*COMPLETA QUANTO SEGUE:*
A – Elenca tutti i poeti che, secondo il brano su Stefano Simoncelli, egli ha incontrato.
B – Riprendi il brano su Stefano Simoncelli e proseguilo a partire dalla sua ultima frase.

*BRANO DI LETTURA:*
──────
Cesenatico
In ricordo di Stefano Simoncelli, quando la poesia arriva prima della scienza
Il critico letterario Gianfranco Lauretano ricorda un viaggio con il poeta cesenaticense e i suoi discorsi sul "peso dell'anima"
Due o tre anni fa sono andato con Stefano Simoncelli (1950-2025) a Tredozio, a un festival di poesia. Siccome leggevamo nello stesso momento, mi ha chiesto un passaggio in auto. Mai come durante quel viaggio mi aveva parlato di sé, della sua vita, dei suoi incontri, dei suoi amori, di suo padre. E della morte.
Il peso dell’anima
A un certo punto mi disse che l’anima pesa 21 grammi. Era stato scientificamente provato, a sentir lui. Certi scienziati avevano pesato i moribondi prima e dopo il trapasso, provando che al momento della morte perdiamo 21 grammi e deducendo che quella è l’anima che se ne va dal corpo. Mi sa che ho sghignazzato, perché lui serio e brusco come spesso era mi ha detto: che cosa ridi, non sei tu che credi nella resurrezione Insomma mi ha rivelato che credeva nell’anima, in qualcosa di noi che è immortale (“un qualcosa c’è…”) e che sperava di incontrare così le persone amate nella sua vita, fossero i familiari, gli amici o i grandi poeti che aveva conosciuto fin da giovane.
L’epoca d’oro delle riviste letterarie
Nato nel 1950, aveva fondato e curato a Cesenatico, assieme a Ferruccio Benzoni, Walter Valeri e Alessandro Casagrande, una rivista letteraria che si chiamava “Sul Porto” durata dieci anni, dal 1973 al 1983, epoca d’oro delle riviste letterarie: erano strumento per far conoscere la poesia dei giovani e incontrare i maestri. E infatti Stefano Simoncelli ha incontrato Franco Fortini, Pier Paolo Pasolini, Giovanni Giudici, Giovanni Raboni, Attilio Bertolucci, Giorgio Caproni e colui che riteneva il più grande, Vittorio Sereni. Insomma il fior fiore della poesia italiana del secondo Novecento.
──────
*DATI FORNITI:*
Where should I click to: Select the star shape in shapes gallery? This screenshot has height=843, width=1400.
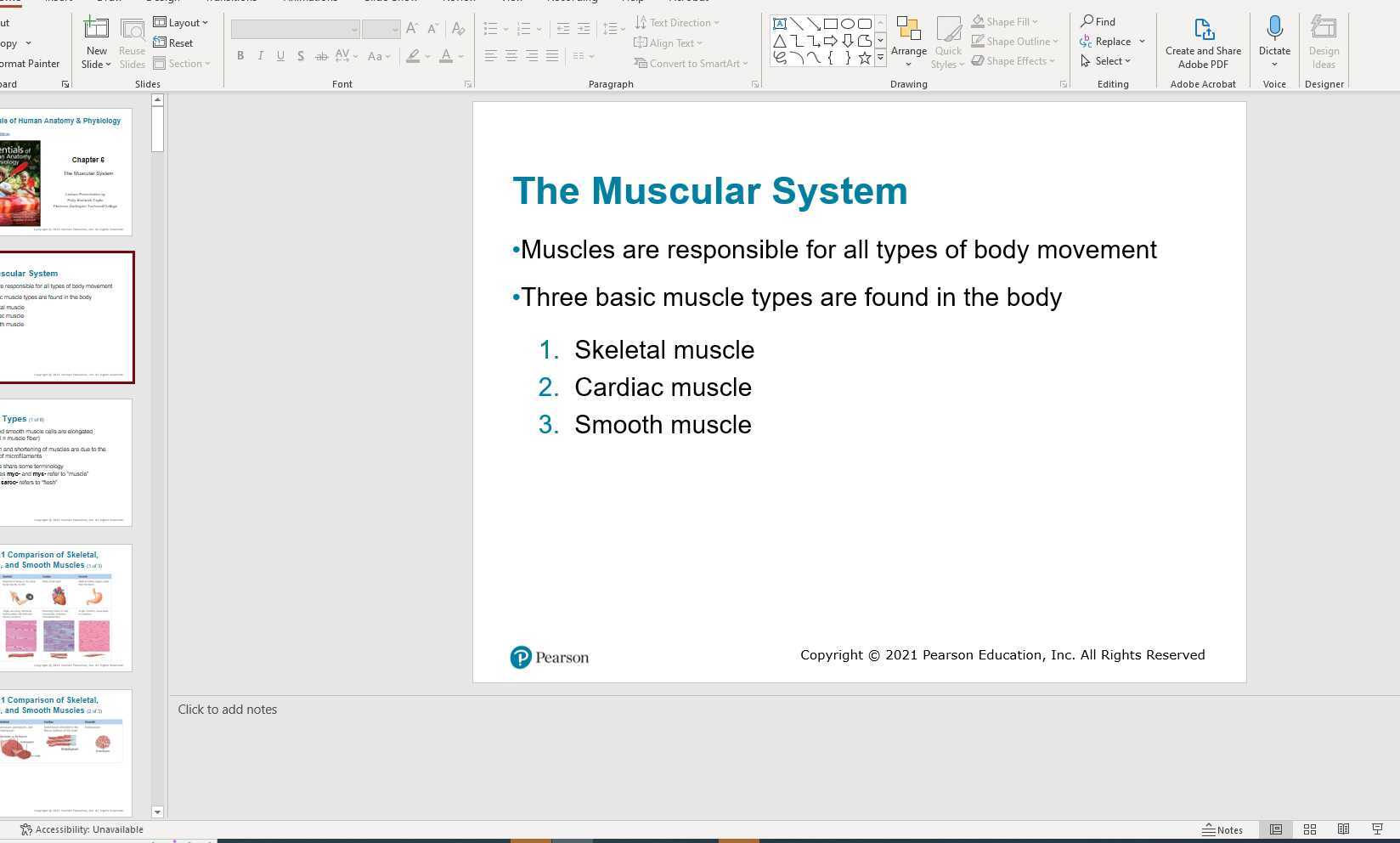tap(864, 58)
──────
*SOLUZIONI:*
A – Franco Fortini, Pier Paolo Pasolini, Giovanni Giudici, Giovanni Raboni, Attilio Bertolucci, Giorgio Caproni, Vittorio Sereni

B –
Il poeta del ricordo
Un’antologia di poesie del gruppo cesenaticense fu accolta dalla prestigiosa casa editrice Guanda, mentre l’esordio in singolo è del 1989; poi per quindici anni più niente. Quando nel 2000 perse la mamma, la sorgente della poesia riprese a zampillare e non si fermò più, a partire dal primo libro della nuova, feconda stagione, uscito nel 2004, fino a toccare quasi le venti pubblicazioni, comprese le traduzioni in lingue straniere. Il tema principale della poesia di Stefano Simoncelli è il ricordo, il tempo che fugge via, il dialogo con le persone care che riappaiono in visione o in sogno. Le sue grandi ballate, che hanno spesso l’andamento dell’elegia, preferiscono le atmosfere notturne, i chiaroscuri, i punti di passaggio, e sono prevalentemente d’amore: amore dolente, nostalgico, che si rinnova a ogni pensiero e a ogni ricordo. La poesia è per questo nostro poeta (nostro davvero, come se fosse uno di noi, di casa) il bastione che si erge contro il tempo che passa e contro la morte. È il canto, è la poesia che permette di intravedere, nella nebbia notturna del mondo, lo spiraglio, forse la crepa di luce che ci immette alla presenza delle anime amate, nelle quali la nostra si può rispecchiare.
Il poeta arriva prima della scienza
Quella sera di qualche anno fa, tornato a casa, sono andato a controllare la faccenda dei 21 grammi. In effetti, all’inizio del Novecento, un medico americano, provò il bislacco esperimento di pesatura dei moribondi, deducendone il peso dell’anima. La comunità scientifica non riconosce l’esperimento, rubricandolo come una stramberia senza fondamento oggettivo. Ma ha ragione il poeta Simoncelli: ora che non c’è più, l’assenza della sua anima pesa, non solo grammi, pesa come un macigno. D’altronde Rimbaud l’aveva detto: la scienza è troppo lenta per me. Il poeta arriva prima, capisce meglio e più in profondità quello che la scienza riuscirà a provare dopo secoli.
Ciao anima leggera di Simoncelli. Grazie per la tua poesia, che oppone alla morte la dolorosa levità del tuo canto.